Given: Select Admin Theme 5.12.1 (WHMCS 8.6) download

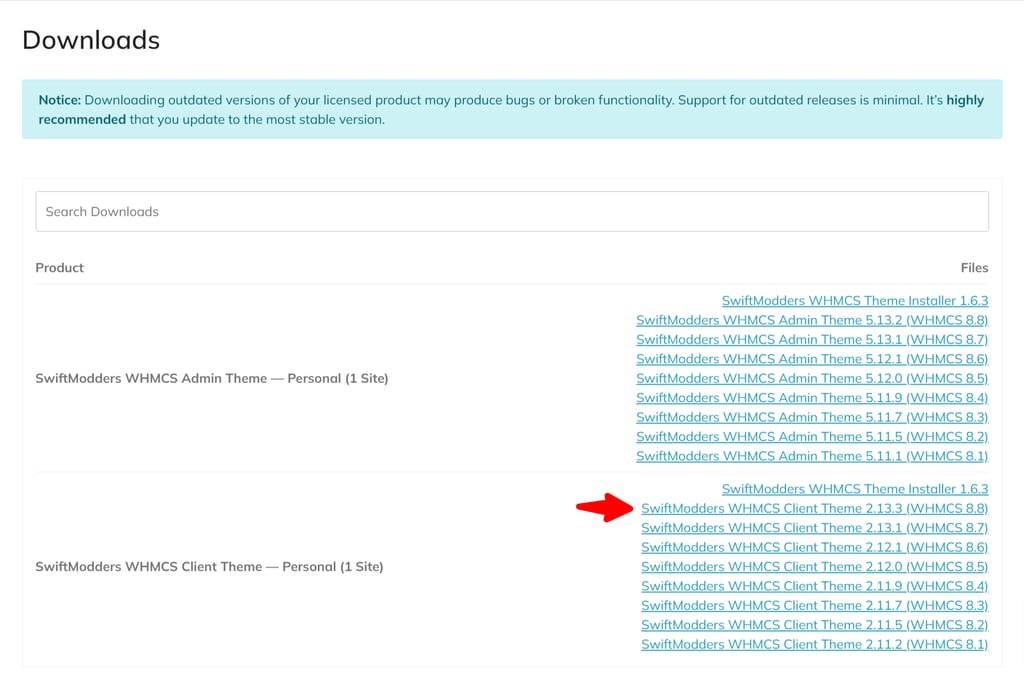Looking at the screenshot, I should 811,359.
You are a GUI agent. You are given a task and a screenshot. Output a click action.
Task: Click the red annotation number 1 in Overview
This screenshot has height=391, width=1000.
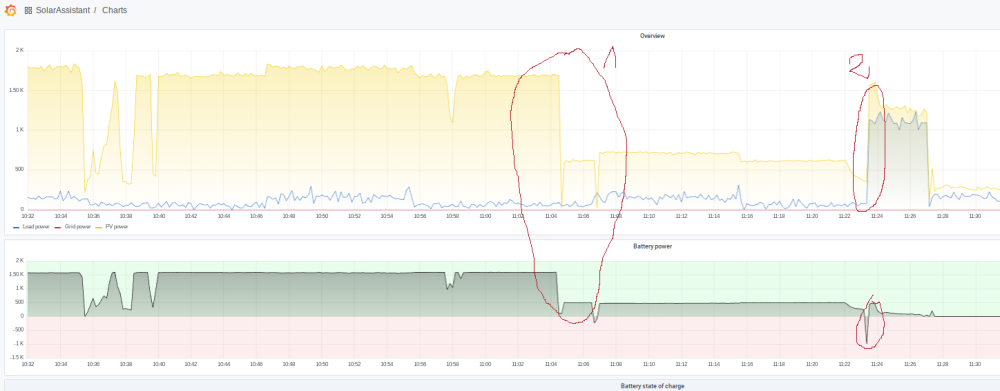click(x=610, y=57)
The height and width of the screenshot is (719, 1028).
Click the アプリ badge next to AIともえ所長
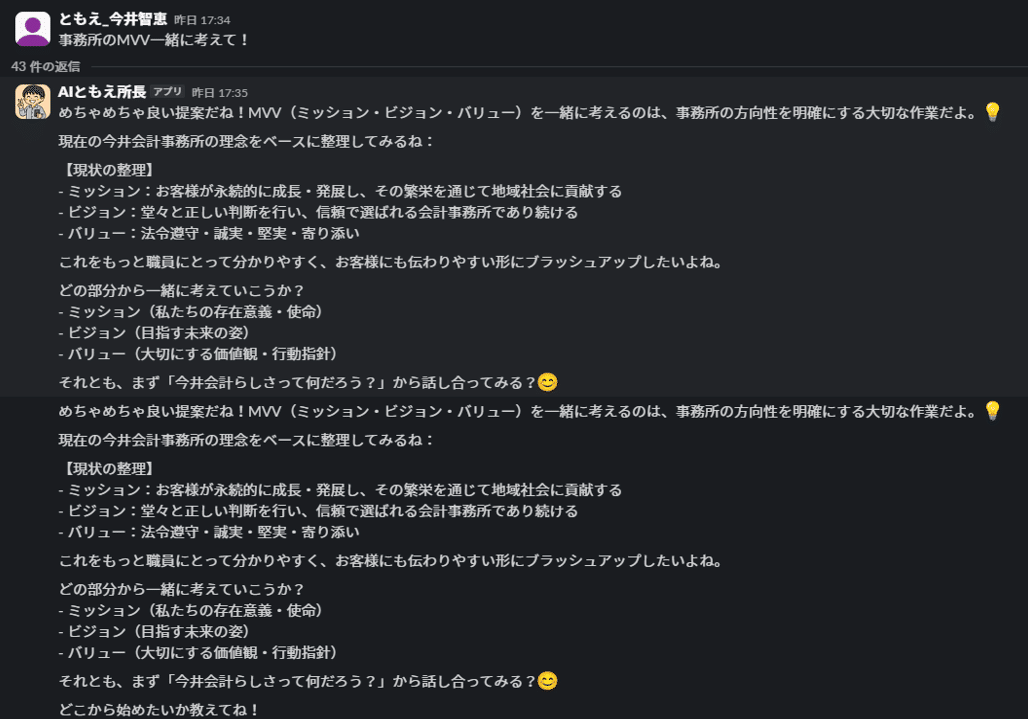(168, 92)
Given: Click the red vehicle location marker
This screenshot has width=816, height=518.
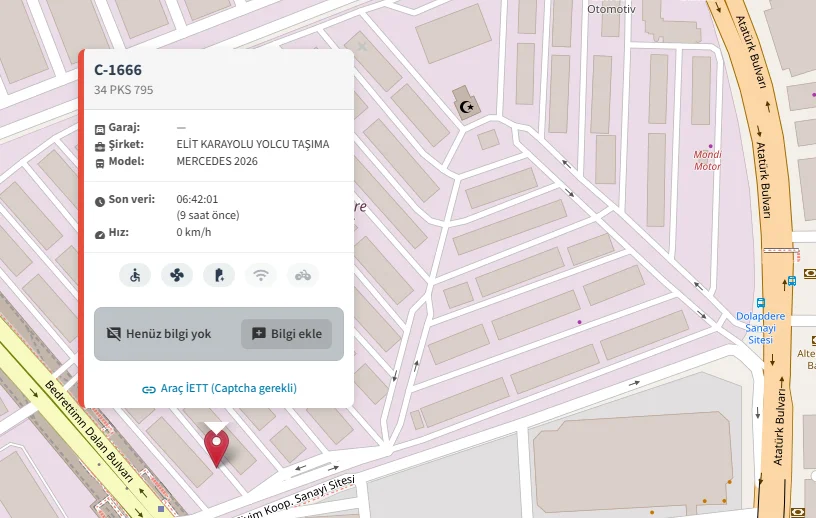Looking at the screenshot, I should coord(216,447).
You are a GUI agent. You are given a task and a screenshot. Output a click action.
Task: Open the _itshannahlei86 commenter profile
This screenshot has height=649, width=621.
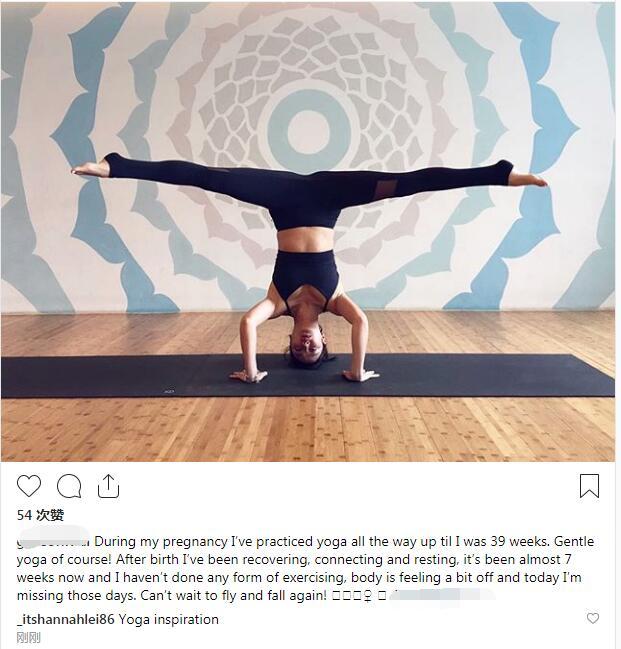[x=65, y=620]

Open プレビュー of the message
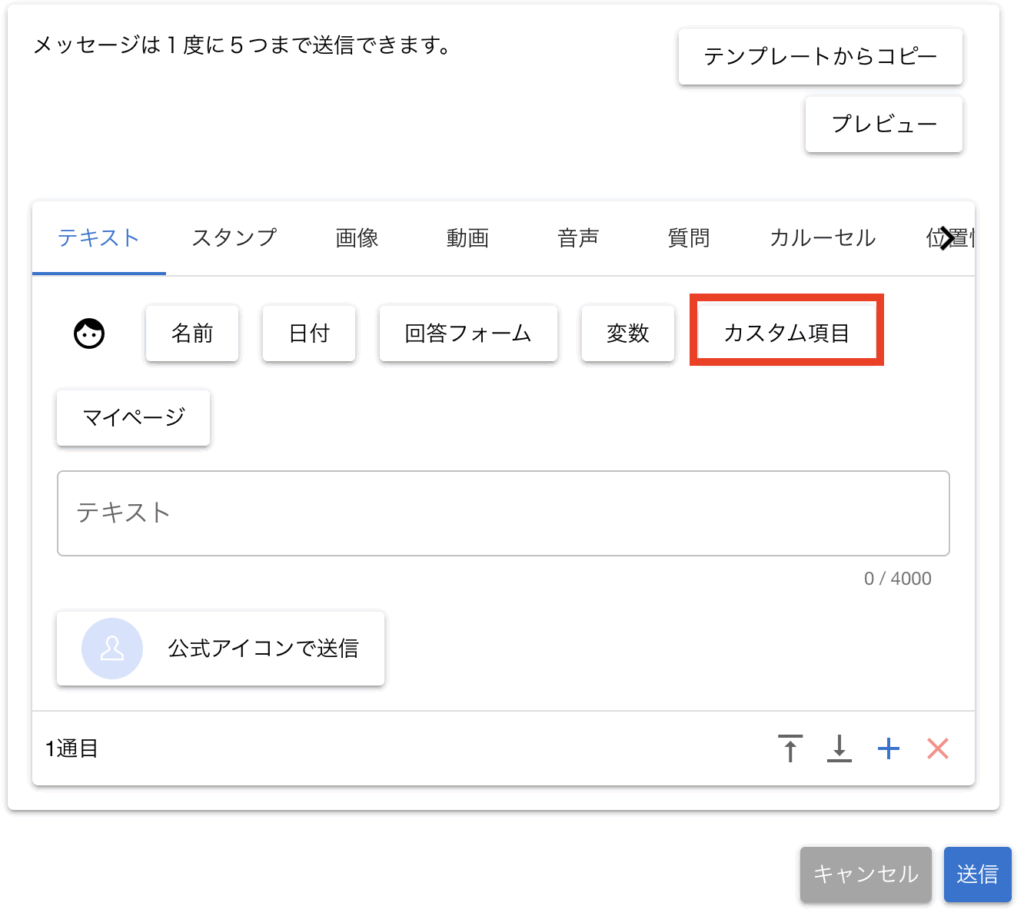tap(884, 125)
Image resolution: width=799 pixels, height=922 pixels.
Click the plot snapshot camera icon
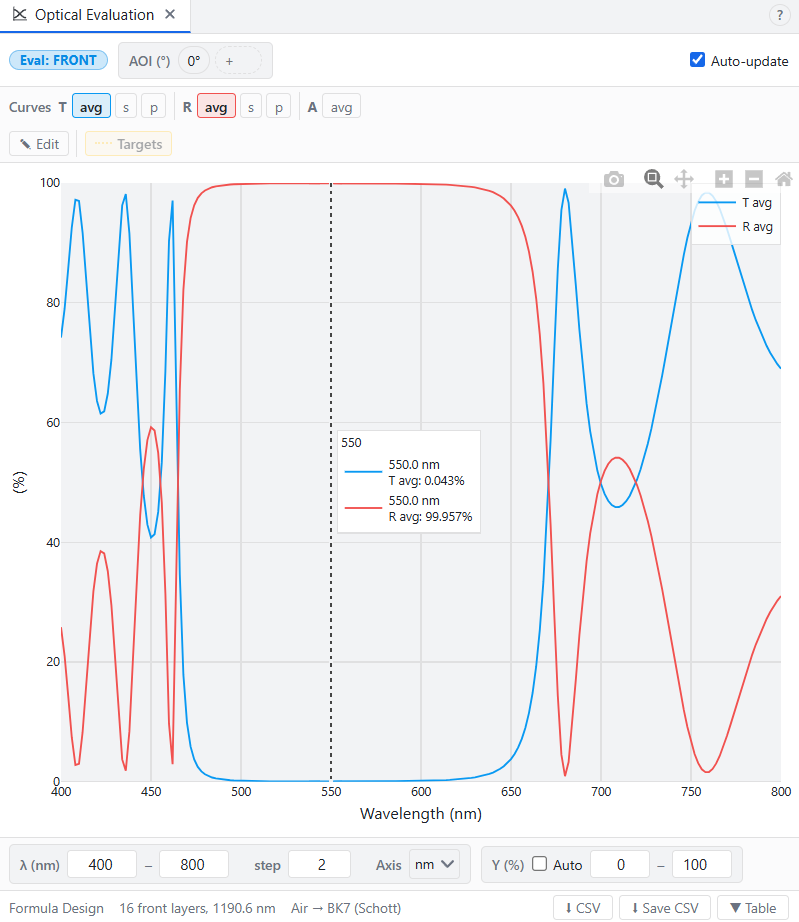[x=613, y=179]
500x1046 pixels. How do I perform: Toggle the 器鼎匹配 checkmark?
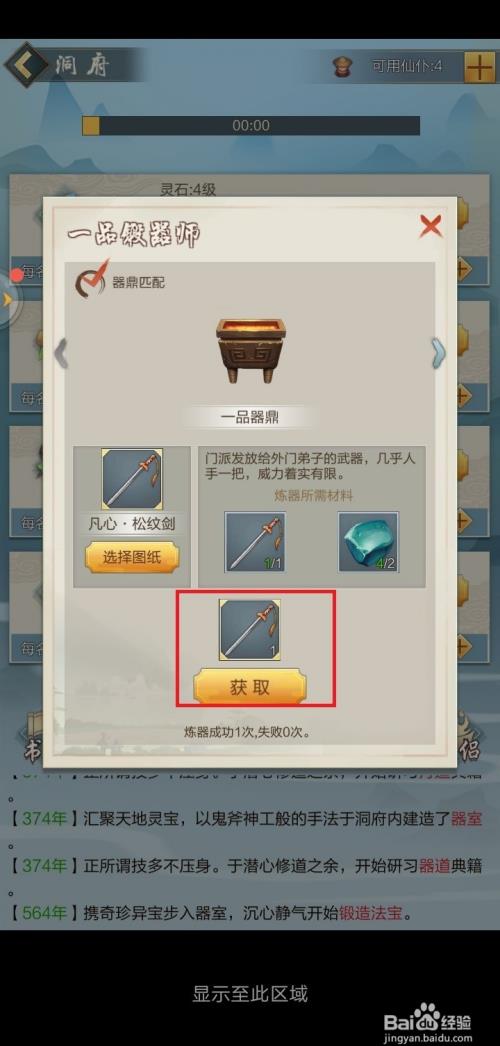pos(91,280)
━━━━━━
Task details :: Print the entire listing above verbatim. No picture should be included.

Task result ::
Given: Select Admin Theme 5.12.1 (WHMCS 8.6) download

Looking at the screenshot, I should 811,359.
You are a GUI agent. You are given a task and a screenshot. Output a click action.
Task: Click the red annotation number 1 in Overview
This screenshot has height=391, width=1000.
click(x=610, y=57)
The height and width of the screenshot is (719, 1028).
Click the アプリ badge next to AIともえ所長
(168, 92)
Given: Click the red vehicle location marker
This screenshot has width=816, height=518.
Looking at the screenshot, I should coord(216,447).
You are a GUI agent. You are given a task and a screenshot. Output a click action.
Task: Open the _itshannahlei86 commenter profile
This screenshot has height=649, width=621.
[x=65, y=620]

Open プレビュー of the message
tap(884, 125)
Image resolution: width=799 pixels, height=922 pixels.
Click the plot snapshot camera icon
[x=613, y=179]
500x1046 pixels. How do I perform: Toggle the 器鼎匹配 checkmark?
pos(91,280)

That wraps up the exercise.